▶ Page:
▼

<<19.7" MAP, 7.3 gph, 157 IAS, -5C OAT, 189 TAS, -9C TAT

  18.7 " MAP, 6.9 gph, 154 IAS, -6C OAT, 186 TAS, -10C TAT>>

Now this data I believe.  MAP isn't an exact measure of power, but if you
subtract maybe 4 inches from the numbers it is pretty close.  The fuel flow
isn't either, but it is probably close.  Assuming the normally accepted cube
root theory the following is expected:

1.  Using the MAP as-is the airspeed should have changed 1.7%
2.  Using MAP - 4 inches the airspeed should have changed 2.2%
3.  Using fuel flow directly the airspeed should have change 1.9%

It actually changed 1.95%, well within any reasonable experimental error.

Gary,

 

My calculator gives slightly different results:

 

I get a change in air speed of 1.58% rather than 1.95%. I think you may have used IAS rather than TAS.

▲

▶ Data lines:

▼

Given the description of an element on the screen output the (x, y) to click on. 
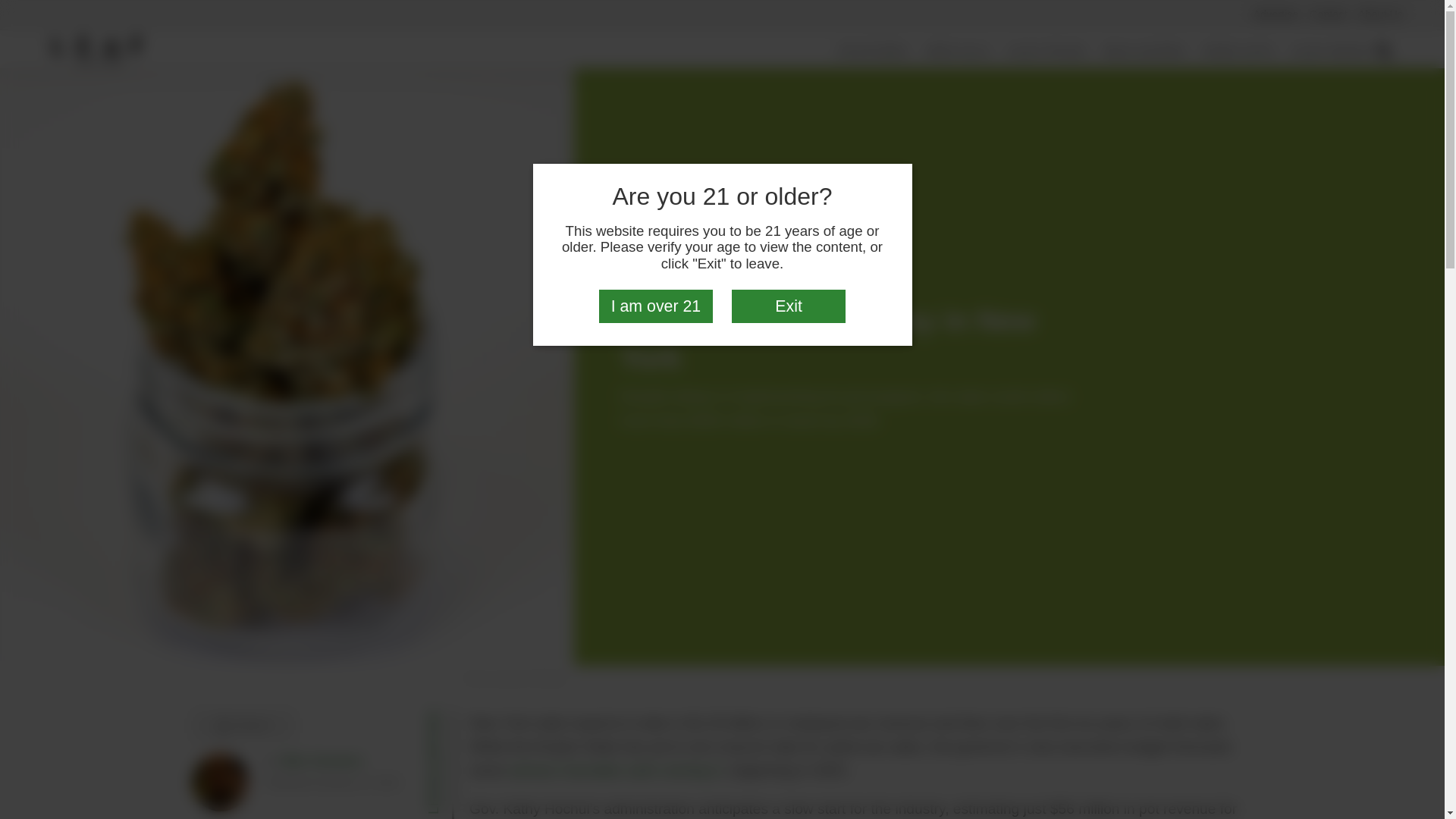
About Us (1380, 14)
Contact (1328, 14)
Share this article (242, 725)
SPECIALS (957, 51)
PODCASTS (1238, 51)
MAGAZINES (1145, 51)
LEAF BOWL (1331, 51)
Advertise (1275, 14)
FEATURES (874, 51)
serious Cannabis cash coming in (615, 770)
LEAF PICKS (1047, 51)
Given the description of an element on the screen output the (x, y) to click on. 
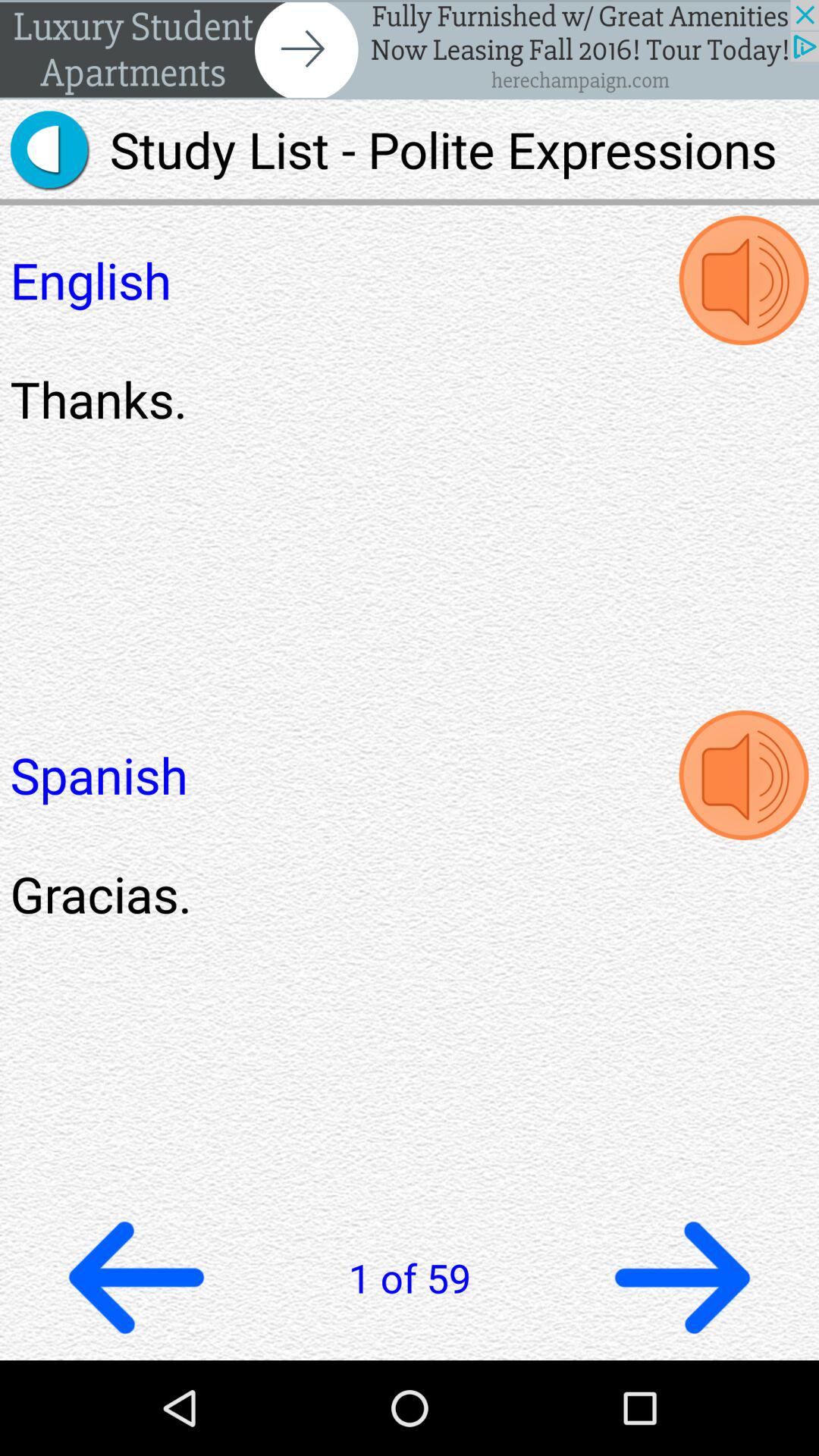
goback (136, 1277)
Given the description of an element on the screen output the (x, y) to click on. 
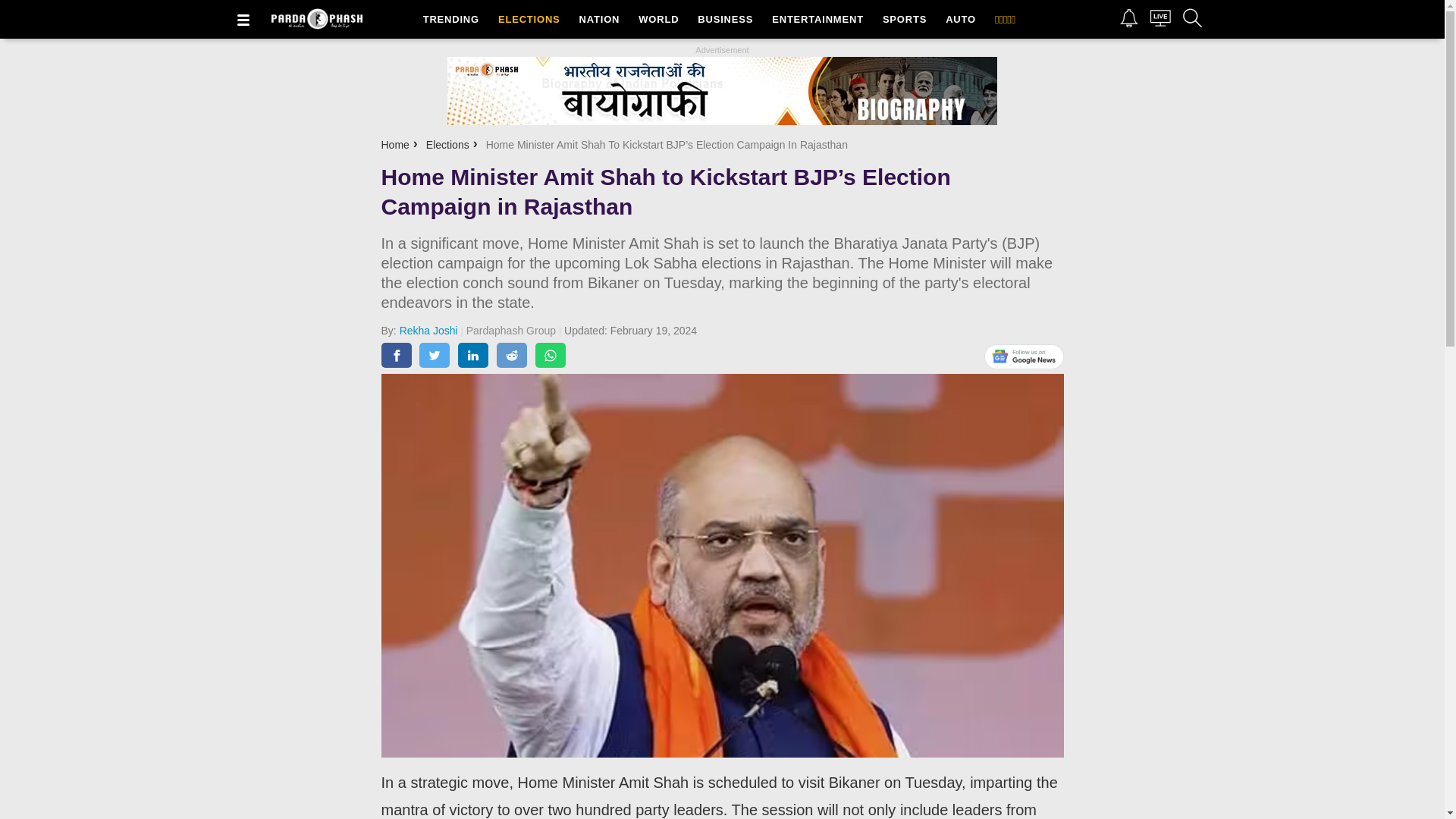
ENTERTAINMENT (811, 19)
Home (394, 144)
ELECTIONS (525, 19)
WORLD (656, 19)
Elections (447, 144)
NATION (596, 19)
TRENDING (447, 19)
BUSINESS (721, 19)
SPORTS (901, 19)
Rekha Joshi  (431, 330)
Pardaphash Group (514, 330)
Given the description of an element on the screen output the (x, y) to click on. 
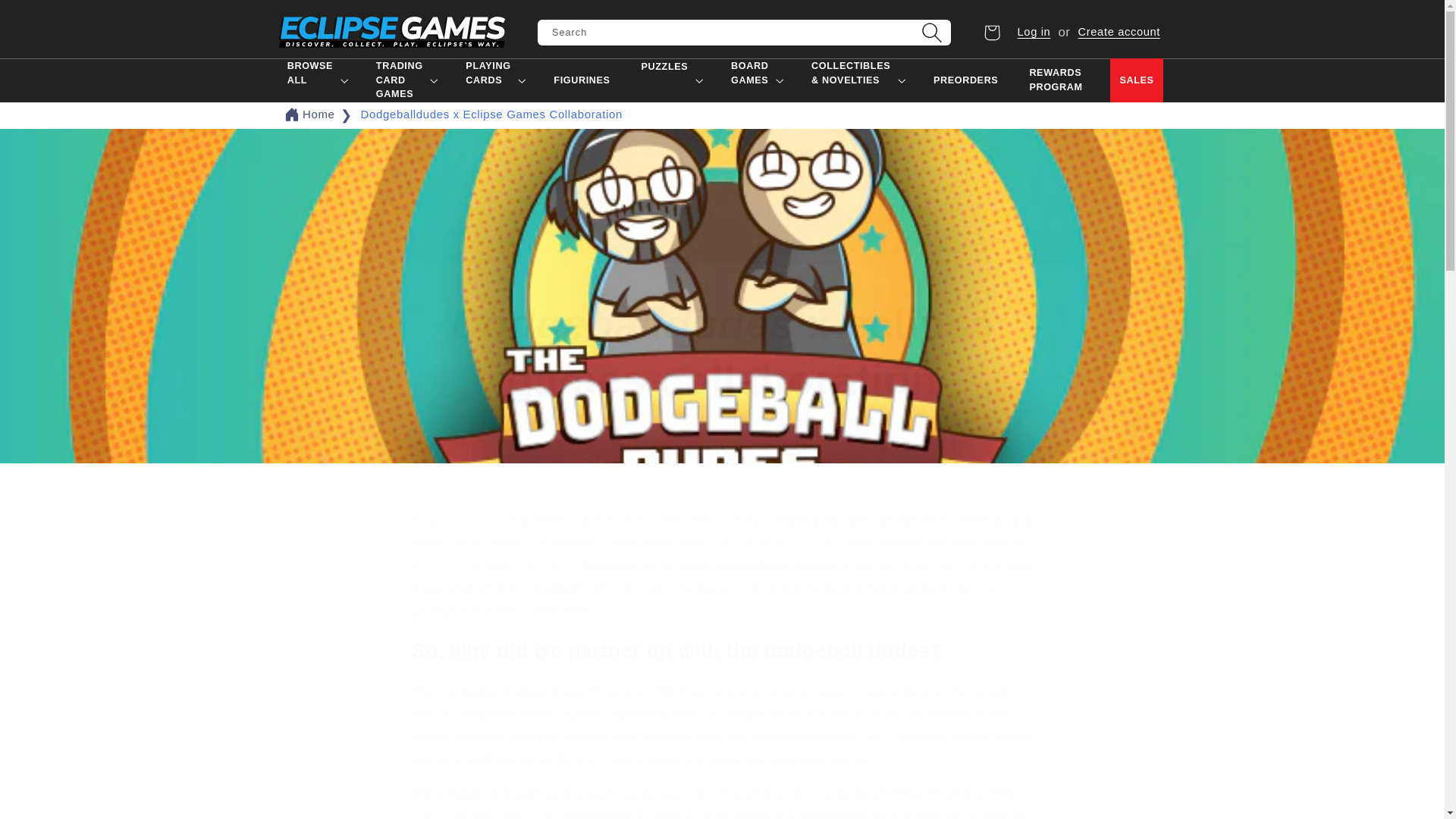
Home (318, 113)
Skip to content (48, 18)
Given the description of an element on the screen output the (x, y) to click on. 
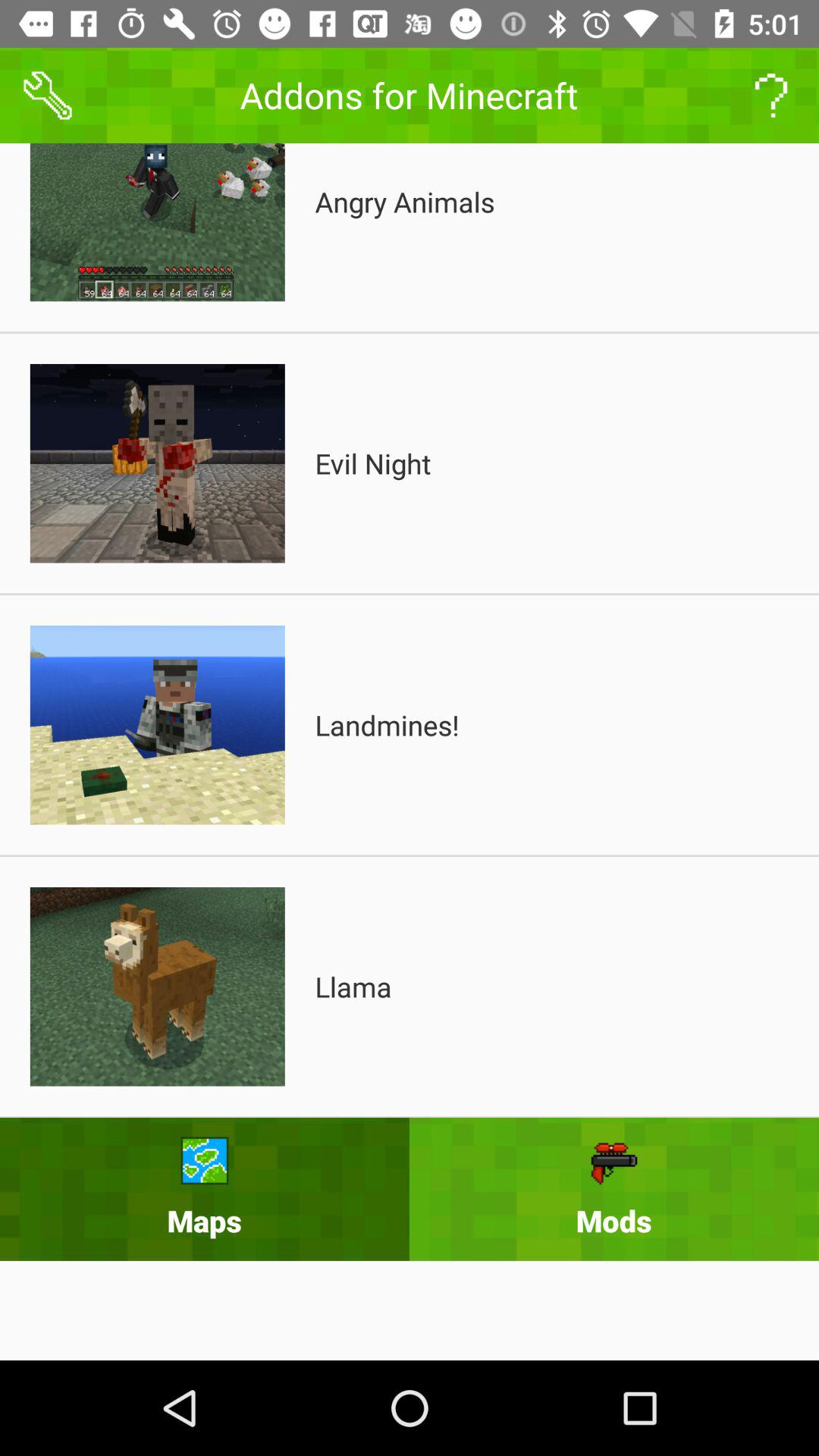
select icon above landmines! icon (373, 463)
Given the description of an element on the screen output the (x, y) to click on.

▲

▶ Exercise instructions:
**1.** In the airspeed thread, rewrite the paragraph that begins "Now this data I believe." as a short bulleted list that keeps its main facts.
**2.** Answer these from the airspeed thread:
(a) What fuel flow goes with the 18.7" MAP reading?
(b) Using MAP minus 4 inches, how much should the airspeed have changed?
(c) What change in airspeed does the reply's calculator give?
**3.** Write the next part of the airspeed thread, starting after its last sentence.
The rows come from a different source than the airspeed thread.

▶ Outputs:
**1.**
- The writer trusts this data.
- MAP is not an exact measure of power, but it comes pretty close if you subtract about 4 inches.
- Fuel flow is not exact either, but it is probably close.
- Using the commonly accepted cube root theory gives the expected results listed next.

**2.**
(a) 6.9 gph
(b) 2.2%
(c) 1.58%

**3.**
Also, correcting for OAT and MAP gives 1.60% predicted change in air speed

 

If you are going to correct for accessory losses, then you should probably also be correcting for the throttling loss. This power is the throttle depression (inHg), 1" in this case, multiplied by RPM x displacement (in^3)x volumetric efficiency(VE) divided by 122150 to get horsepower. I would guess that VE for a naturally aspirated engine is about .92, somebody out there may know the real value for a specific engine. VE will also change slightly with RPM.

 

For a 1" throttle depression and a 360 cu in engine with .92 VE the throttling loss is 6.78 HP.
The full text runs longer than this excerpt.